Però c’è stato un breve periodo in cui ho lavorato in ufficio. È stato allora che ho capito davvero che un lavoro fisso, la presenza obbligatoria e il controllo costante non facevano per me.
Mi sentivo soffocare, il sistema mi stringeva. Sapevo che appena possibile sarei tornato alla vita da freelance. E così è stato.
Poi è arrivato il Covid e all’improvviso tutti hanno sperimentato cosa significa non dover essere in ufficio perché la vita imponeva il lavoro da remoto. Molti conoscenti che prima snobbavano lo smart working hanno scoperto le sue opportunità. Hanno capito che non serve perdere due ore al giorno nel traffico, che si ha più tempo per la famiglia e spesso si lavora meglio da casa.
Ma con il calare della pandemia, molte aziende hanno iniziato a riportare i dipendenti in ufficio. Alcuni amici hanno preferito lasciare il lavoro e cercare un posto dove poter restare in smart working. Altri hanno fatto compromessi: sono passati a un’azienda che paga meglio, ma in cambio richiede la presenza quotidiana in ufficio. Queste storie mi hanno fatto riflettere: quanto dovrei essere pagato per rinunciare alla libertà del lavoro da remoto?
La mia prima risposta istintiva è stata: niente. La mia indipendenza è un valore fondamentale. Ma poi ho pensato: certo che c’è una cifra giusta. La domanda è: quale.
Come freelance pago da solo tasse e contributi, un peso non da poco. Anche se un datore di lavoro li coprisse, non è detto che ne uscirei vincitore. Dovrei gestire lo stesso budget, ma perderei la mia libertà attuale: quando lavoro, quanto viaggio, in che ambiente svolgo i miei compiti e quando.
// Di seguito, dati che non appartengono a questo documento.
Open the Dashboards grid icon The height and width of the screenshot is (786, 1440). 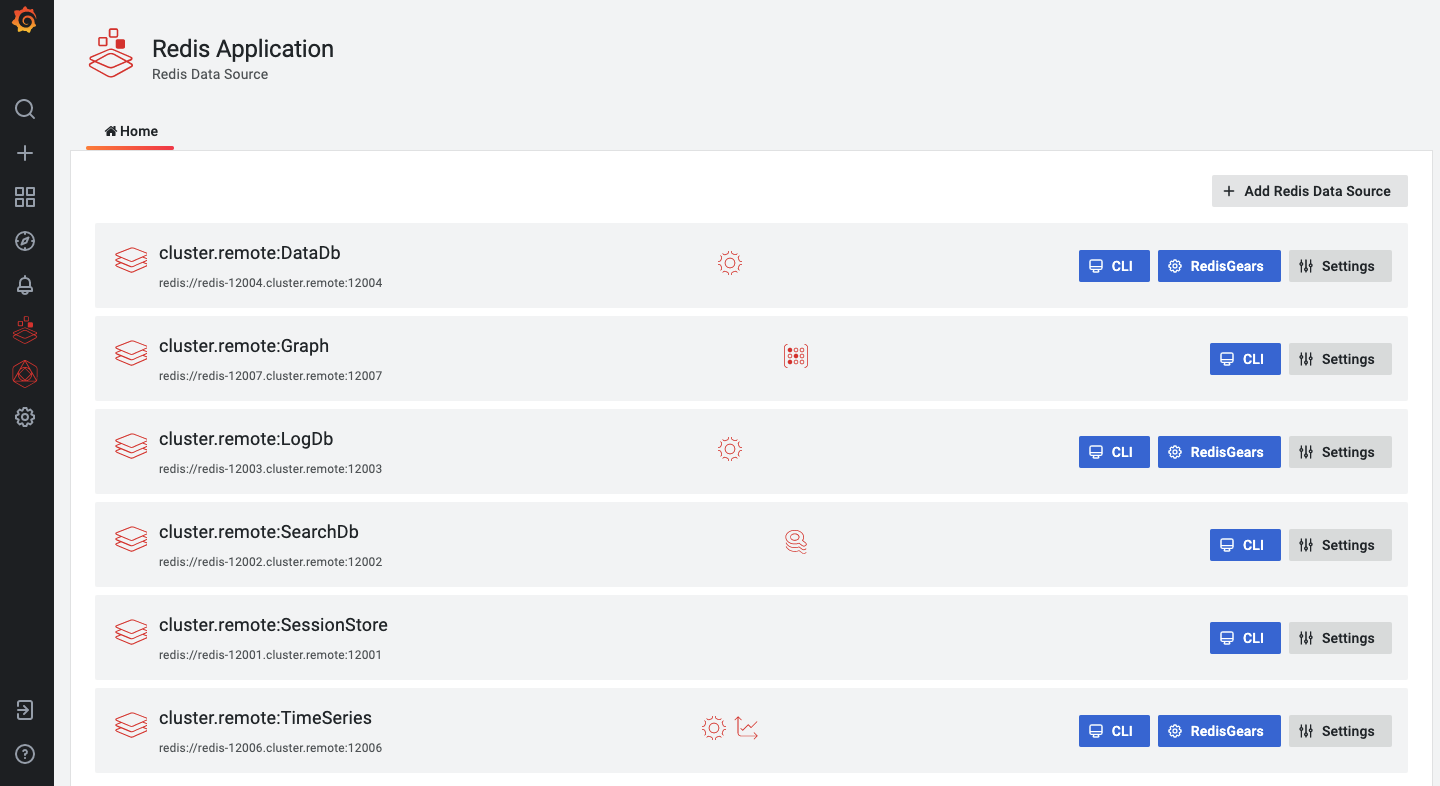tap(25, 197)
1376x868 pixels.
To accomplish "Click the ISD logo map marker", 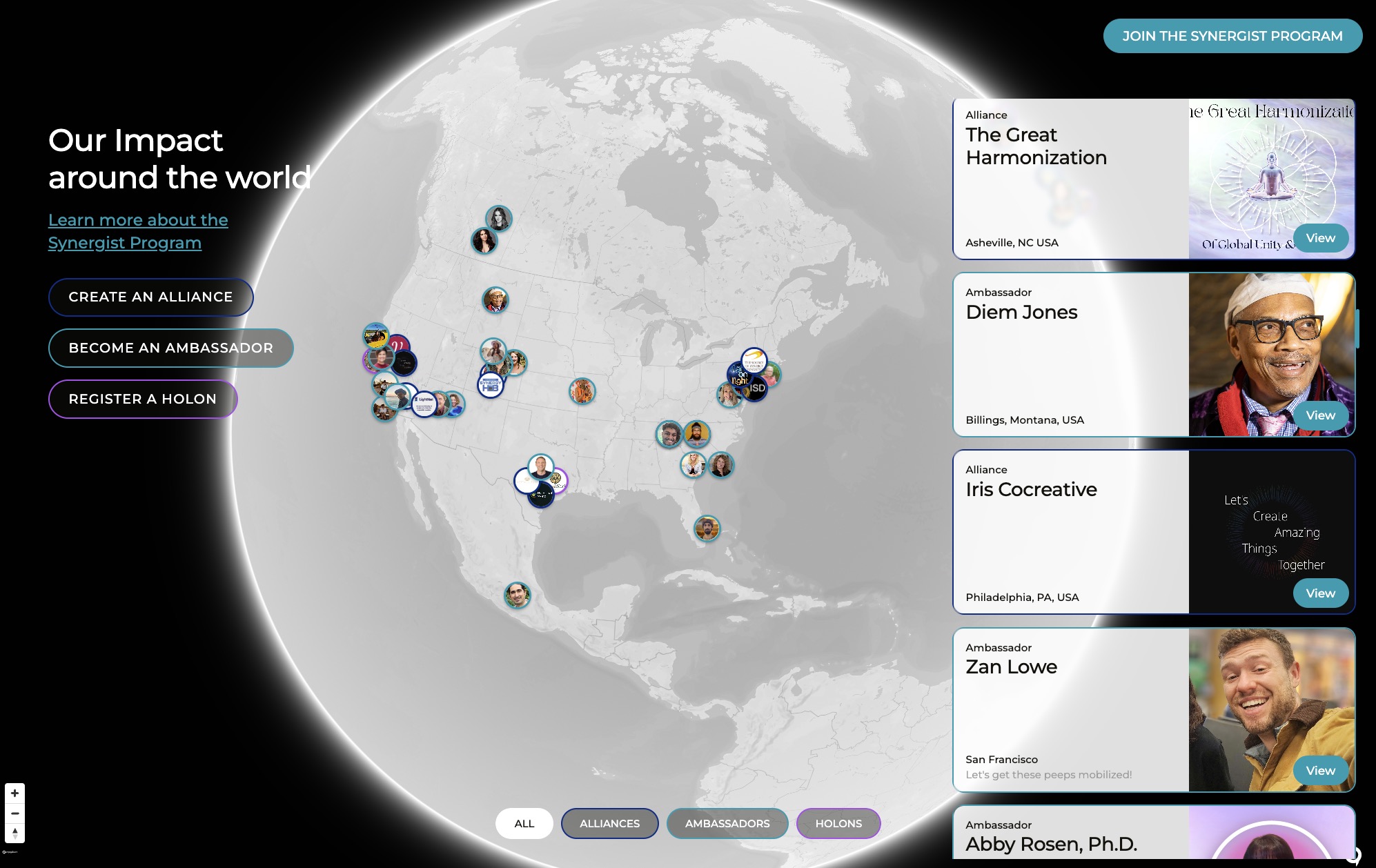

In sostanza, mi sentirei svantaggiato.
Per tornare in ufficio, il datore di lavoro dovrebbe non solo farsi carico delle mie spese, ma anche farmi sentire che il compromesso è davvero compensato. In altre parole: dovrei guadagnare più di quanto mi garantisce la vita da freelance. Molto di più.
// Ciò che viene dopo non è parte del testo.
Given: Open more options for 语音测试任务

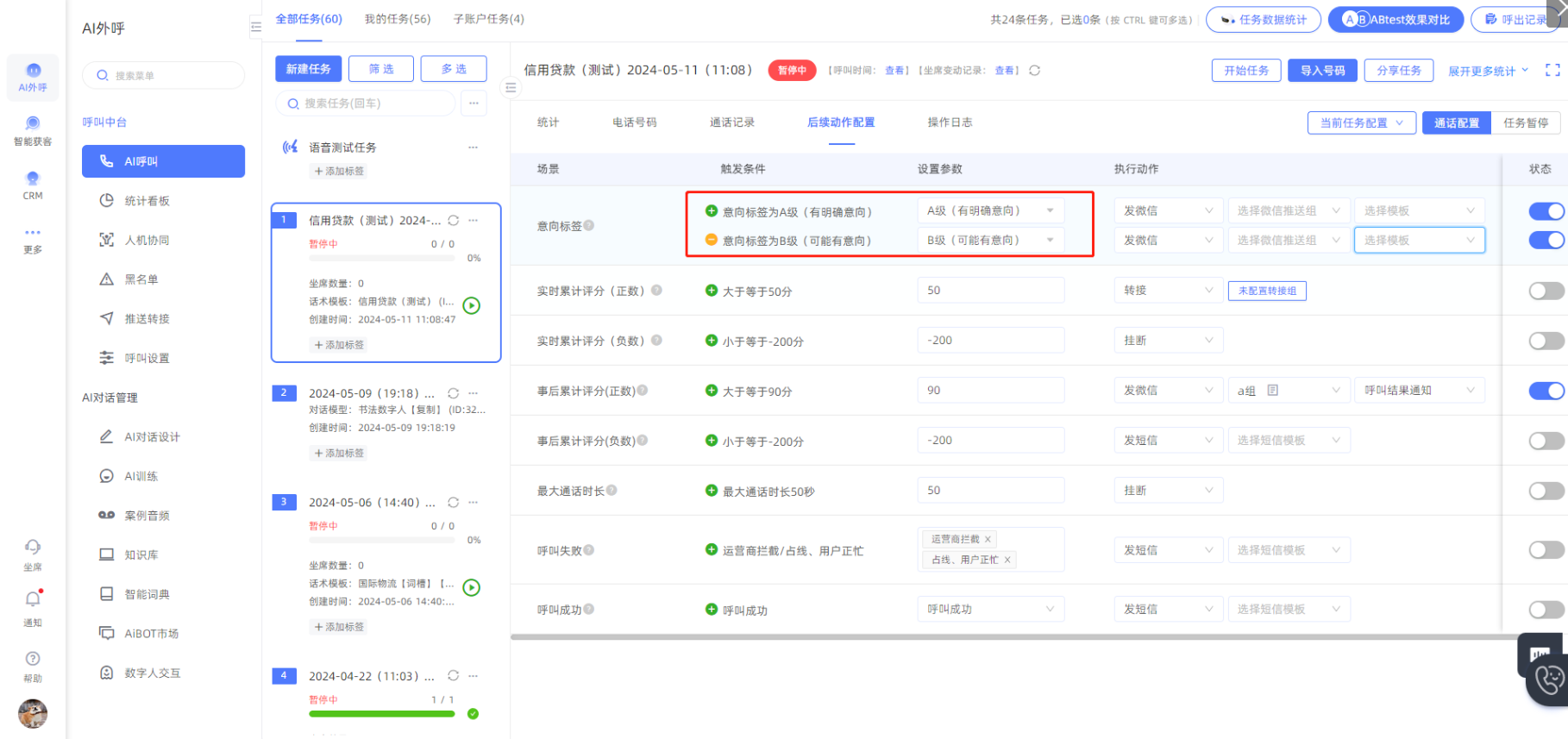Looking at the screenshot, I should [473, 147].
E credo di non essere l’unico a pensarla così. Chi ha provato i vantaggi dello smart working negli ultimi anni fa fatica a rinunciare a questa libertà. A un equilibrio più sano tra lavoro e vita privata, alla tranquillità di gestire il proprio tempo, al fatto che il capo non è un padrone per otto ore al giorno, ma si aspetta solo risultati. È una richiesta realistica e giusta.
Per questo penso che se un datore di lavoro vuole di più – cioè non solo che il lavoro sia fatto, ma anche che si sia presenti nel luogo e nell’orario da lui stabiliti, quando non è davvero necessario – allora sta chiedendo un lusso. E il lusso ha un prezzo. Se qualcuno vuole che i suoi dipendenti stiano in ufficio, deve pagarli per questo. Non solo per i costi di trasporto o il pranzo più caro, ma anche per la perdita della libertà del lavoratore.
Spero sinceramente che altri lavoratori la pensino così e che il mercato del lavoro si adatti. Perché credo che il futuro non sia incatenato alla sedia in ufficio, ma flessibile e basato sulla fiducia. E vorrei che sempre più persone potessero vivere la libertà e l’equilibrio tra lavoro e vita privata che io sperimento da freelance.